Mechanism for enhanced degradation of clofibric acid in aqueous by catalytic ozonation over MnOx/SBA-15

•Clofibric acid (CA) is efficiently mineralized by O3/MnOx/SBA-15.•Adsorption of CA and its intermediates on MnOx/SBA-15 is proved unimportant.•Initiation of hydroxyl radicals (OH) is enhanced in O3/MnOx/SBA-15.•Uniformly distributed MnOx accounts for the high activity of MnOx/SBA-15.•Degradation routes of CA in ozonation alone and catalytic ozonation are proposed. Comparative experiments were conducted to investigate the catalytic ability of MnOx/SBA-15 for the ozonation of clofibric acid (CA) and its reaction mechanism. Compared with ozonation alone, the degradation of CA was barely enhanced, while the removal of TOC was significantly improved by catalytic ozonation (O3/MnOx/SBA-15). Adsorption of CA and its intermediates by MnOx/SBA-15 was proved unimportant in O3/MnOx/SBA-15 due to the insignificant adsorption of CA and little TOC variation after ceasing ozone in stopped-flow experiment.
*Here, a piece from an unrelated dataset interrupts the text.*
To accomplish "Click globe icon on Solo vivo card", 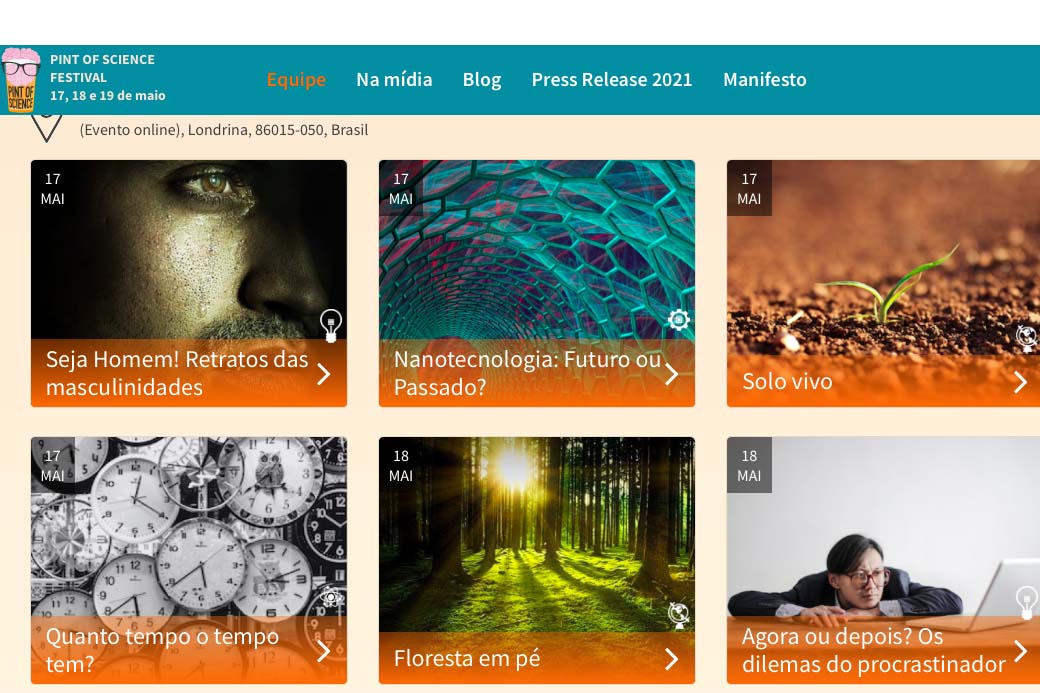I will coord(1027,337).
The more remarkably inhibition effect of sodium bisulfite (NaHSO3) on the removal of TOC in catalytic ozonation than in ozonation alone elucidated that MnOx/SBA-15 facilitated the generation of hydroxyl radicals (OH), which was further verified by electron spin-resonance spectroscopy (ESR). Highly dispersed MnOx on SBA-15 were believed to be the main active component in MnOx/SBA-15. Some intermediates were indentified and different degradation routes of CA were proposed in both ozonation alone and catalytic ozonation. The amounts of small molecular carboxylic acids (i.e., formic acid (FA), acetic acid (AA) and oxalic acid (OA)) generated in catalytic ozonation were lower than in ozonation alone, resulting from the generation of more OH.